Mark was sometimes called by his Jewish name, John, and sometimes by his Roman name, Mark.
Mark was someone who failed but managed to recover from his failure to finish well. When Barnabas and Paul went as missionaries, they took Mark to help.
(Acts 13:5 NIV) When they arrived at Salamis, they proclaimed the word of God in the Jewish synagogues. John (i.e. Mark) was with them as their helper.
They went from Antioch to Cyprus and then on to Pamphylia, where Mark left them and returned to Jerusalem. The most likely reason was because of the dangers of the rough interior country towards which Paul was heading. Apparently Mark’s zeal had dwindled and his courage had failed him.
(Acts 13:13 NIV) From Paphos, Paul and his companions sailed to Perga in Pamphylia, where John (i.e.
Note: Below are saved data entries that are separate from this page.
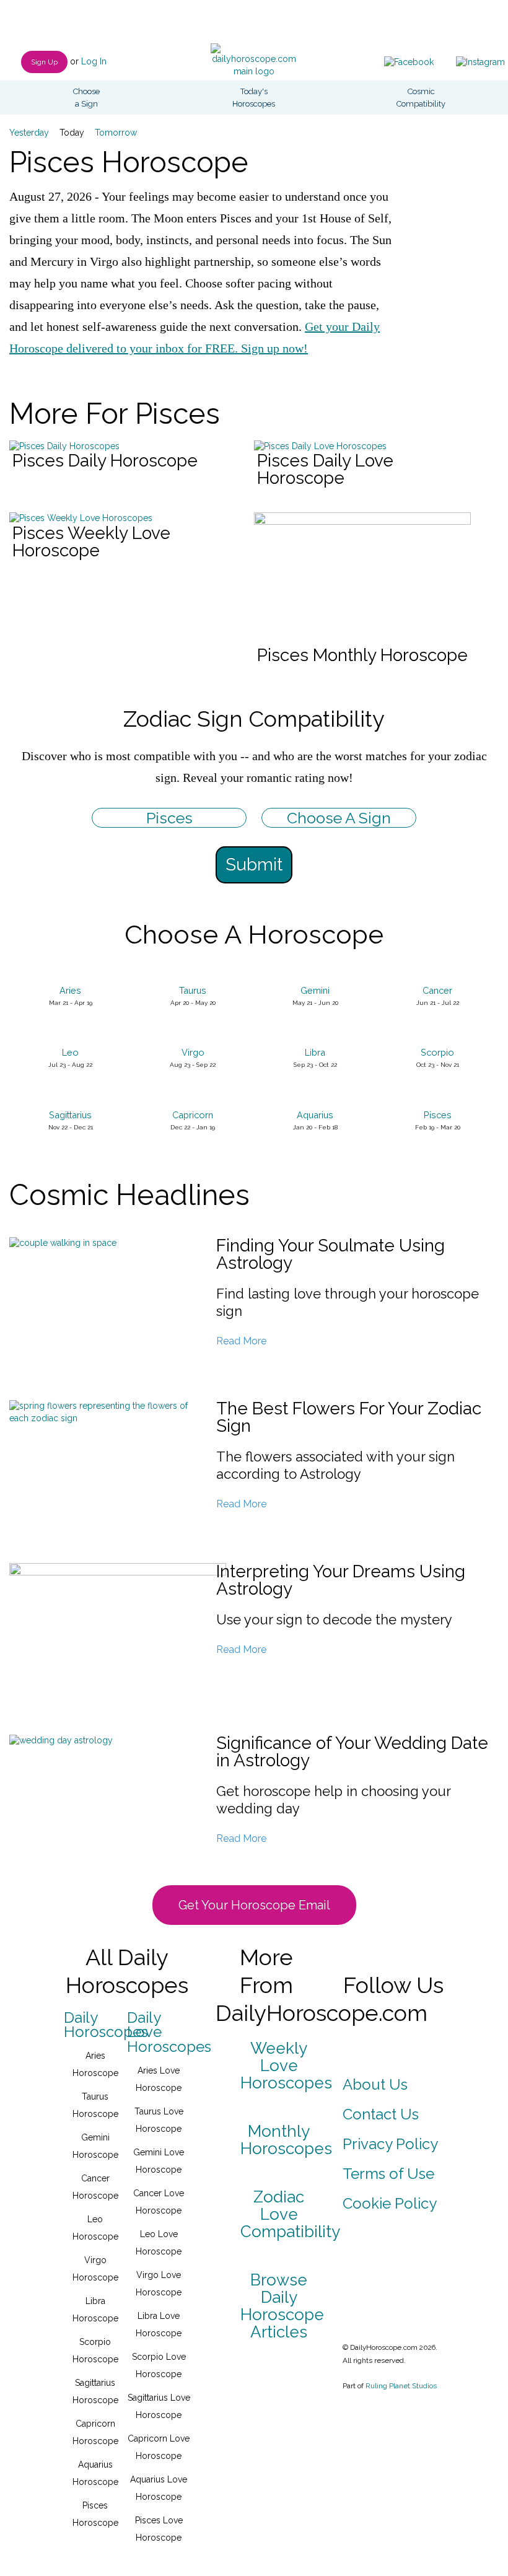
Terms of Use (388, 2174)
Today (71, 133)
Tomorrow (116, 133)
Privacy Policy (390, 2144)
Mark) left them to return to Jerusalem.
Later, when Paul and Barnabas planned another journey, Barnabas wanted to take Mark. When Paul refused, Barnabas and Mark went together while Paul and Silas went together (Acts 15:36-40).
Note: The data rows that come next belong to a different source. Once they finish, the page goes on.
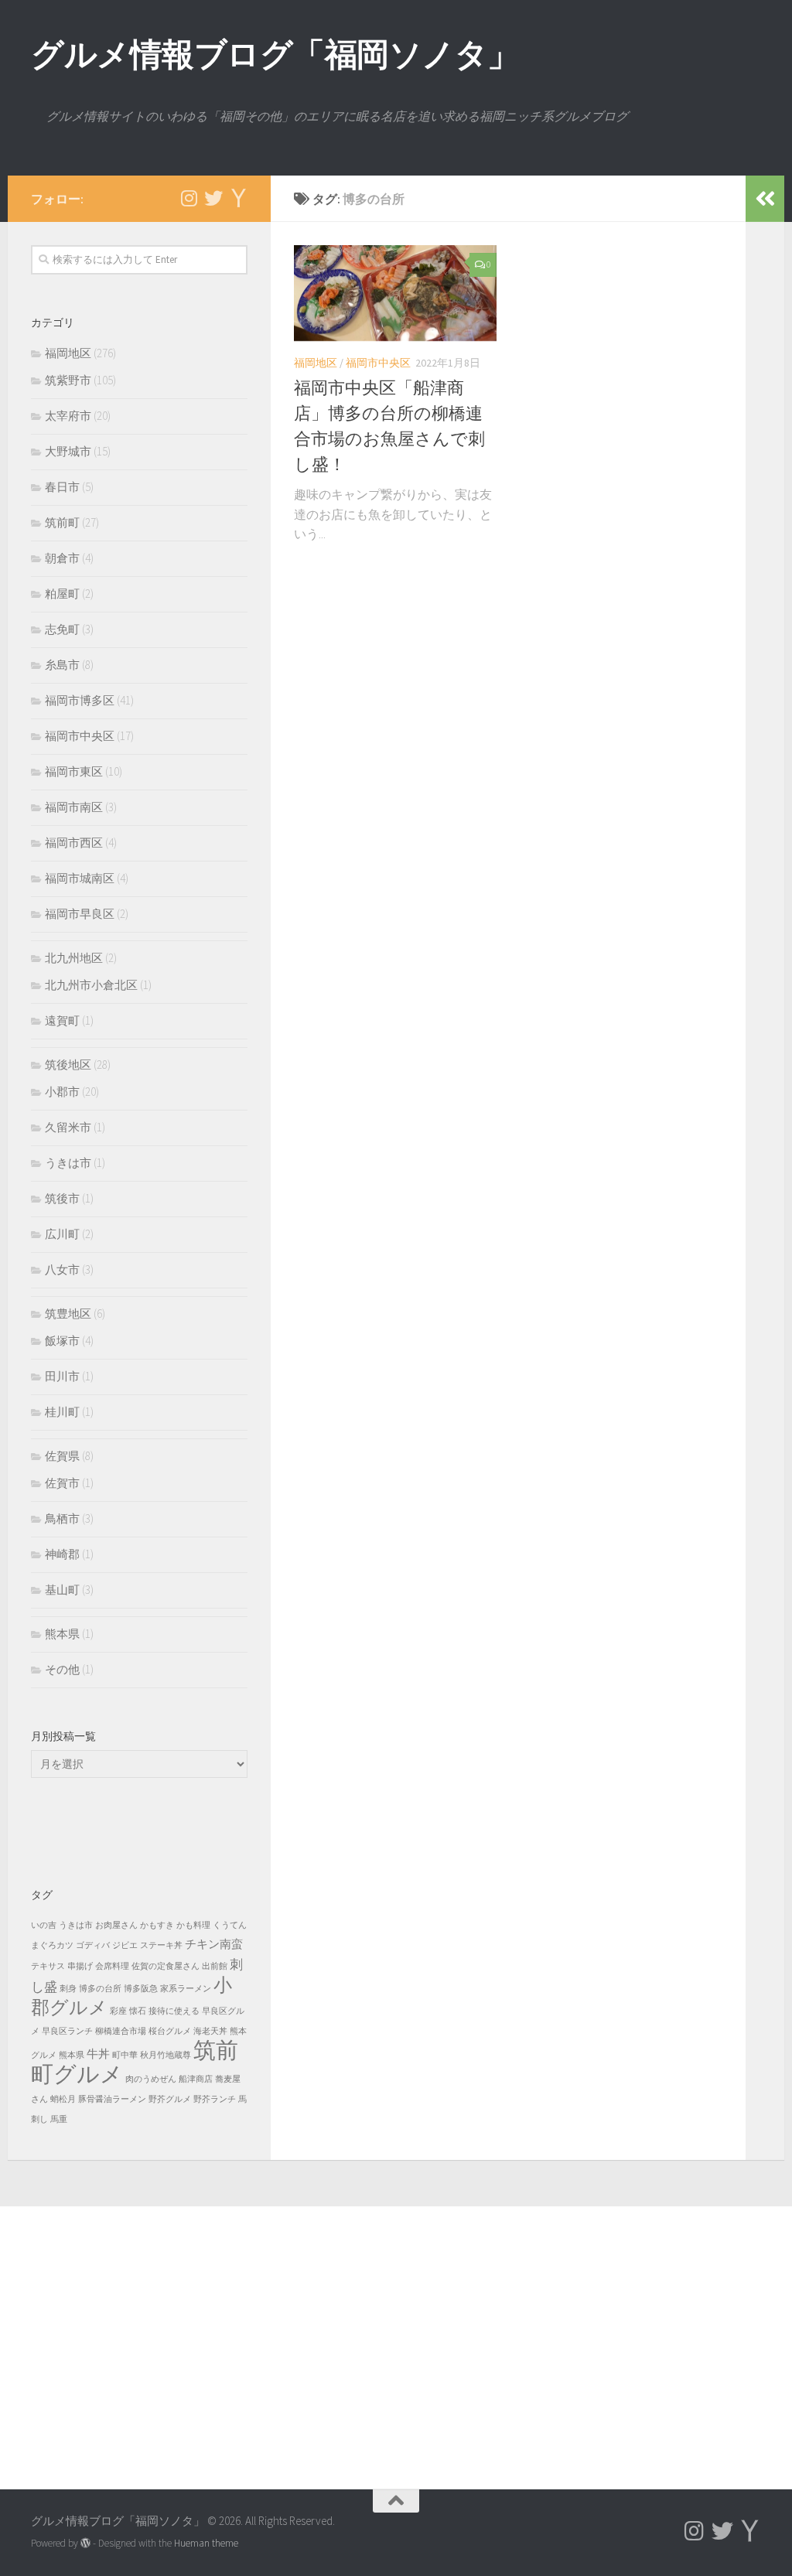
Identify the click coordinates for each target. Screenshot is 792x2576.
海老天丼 (210, 2031)
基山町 (62, 1589)
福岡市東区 (74, 771)
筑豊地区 (68, 1313)
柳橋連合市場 (120, 2031)
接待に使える (174, 2011)
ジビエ (125, 1945)
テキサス (48, 1966)
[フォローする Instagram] (188, 198)
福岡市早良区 (79, 913)
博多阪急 (141, 1989)
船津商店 (196, 2079)
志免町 (62, 629)
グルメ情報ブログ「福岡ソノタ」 (275, 54)
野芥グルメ (169, 2099)
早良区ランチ (67, 2031)
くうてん (230, 1925)
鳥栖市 (62, 1518)
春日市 (62, 486)
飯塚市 (62, 1340)
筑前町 (62, 522)
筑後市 (62, 1198)
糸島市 (62, 664)
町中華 (125, 2055)
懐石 (137, 2011)
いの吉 (43, 1925)
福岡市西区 (74, 842)
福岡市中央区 (378, 363)
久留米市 (68, 1127)
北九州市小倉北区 (91, 985)
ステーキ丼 (161, 1945)
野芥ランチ (214, 2099)
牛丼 (98, 2054)
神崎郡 (62, 1554)
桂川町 (62, 1411)
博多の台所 (100, 1989)
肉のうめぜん (150, 2079)
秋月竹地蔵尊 (165, 2055)
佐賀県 (62, 1455)
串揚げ (80, 1966)
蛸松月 (63, 2099)
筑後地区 (68, 1064)
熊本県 (62, 1633)
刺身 (68, 1989)
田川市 (62, 1376)
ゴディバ (93, 1945)
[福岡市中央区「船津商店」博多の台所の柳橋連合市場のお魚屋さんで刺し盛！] (395, 293)
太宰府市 (68, 415)
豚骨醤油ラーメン (112, 2099)
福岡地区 (315, 363)
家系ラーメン (185, 1989)
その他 (62, 1669)
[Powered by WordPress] (85, 2543)
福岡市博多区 (79, 700)
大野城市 (68, 451)
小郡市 (62, 1091)
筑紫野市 (68, 380)
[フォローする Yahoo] (238, 198)
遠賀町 (62, 1020)
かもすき (157, 1925)
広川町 (62, 1234)
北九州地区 (74, 957)
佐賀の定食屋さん (165, 1966)
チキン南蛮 (214, 1944)
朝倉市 (62, 558)
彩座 (118, 2011)
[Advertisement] (396, 2330)
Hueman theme (206, 2543)
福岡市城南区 (79, 878)
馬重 (58, 2119)
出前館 (214, 1966)
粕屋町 (62, 593)
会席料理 (112, 1966)
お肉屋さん (116, 1925)
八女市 (62, 1269)
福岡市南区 (74, 807)
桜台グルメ (169, 2031)
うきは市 (68, 1162)
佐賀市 (62, 1483)
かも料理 (193, 1925)
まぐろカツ (52, 1945)
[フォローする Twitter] (213, 198)
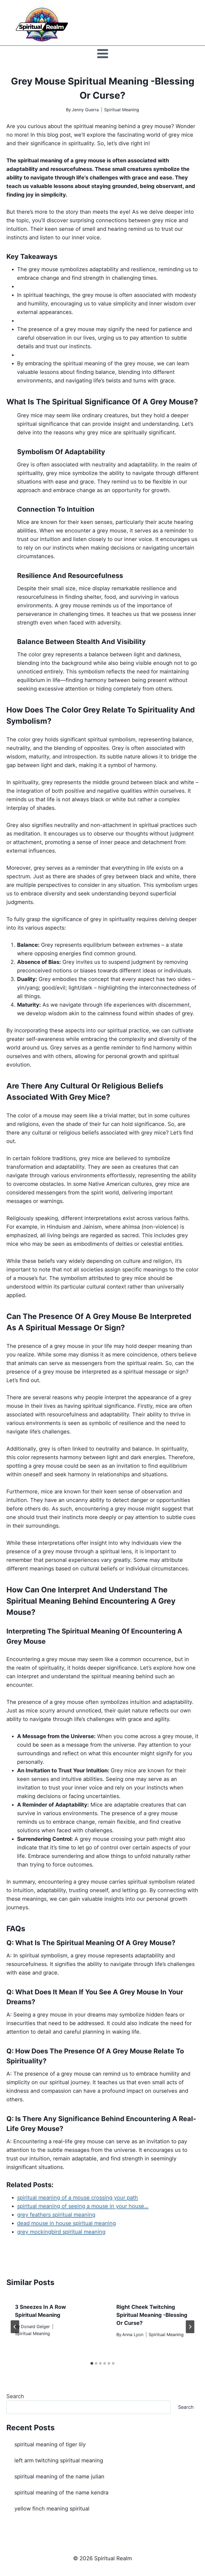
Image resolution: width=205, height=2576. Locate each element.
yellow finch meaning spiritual (51, 2508)
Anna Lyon (132, 2334)
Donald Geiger (35, 2326)
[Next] (190, 2326)
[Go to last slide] (15, 2326)
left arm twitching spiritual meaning (58, 2460)
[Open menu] (102, 53)
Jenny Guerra (85, 109)
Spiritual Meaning (121, 109)
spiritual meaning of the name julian (59, 2476)
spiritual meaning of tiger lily (50, 2444)
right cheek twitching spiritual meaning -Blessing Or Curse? (151, 2315)
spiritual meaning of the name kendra (61, 2492)
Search (15, 2396)
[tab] (91, 2363)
However, Mark did not allow himself to remain in failure. He proved himself once again to be a faithful servant of God. He later rejoined Paul in his ministry. We know this because when Paul wrote to Philemon, Mark was one of Paul’s fellow workers who sent greetings (Philem. 24). Paul wrote to the Colossians to receive Mark if he came to them (Col. 4:10). When Paul wrote his final letter to Timothy, he asked Timothy to bring Mark with him because Paul considered Mark a useful helper (2 Tim. 4:11). Mark moved from being someone disapproved by Paul to one of the three men that Paul wanted to be with him in the end.
Mark was not only useful to the great apostle Paul; he was useful to the leader of the church Peter, who referred to Mark as his “son,” and sent greetings from him near the end of his first letter (1 Pet. 5:13). Mark had come to the point where he was worthy to have his encouragement and prayers sent along with Peter’s to strengthen the persecuted disciples of Christ.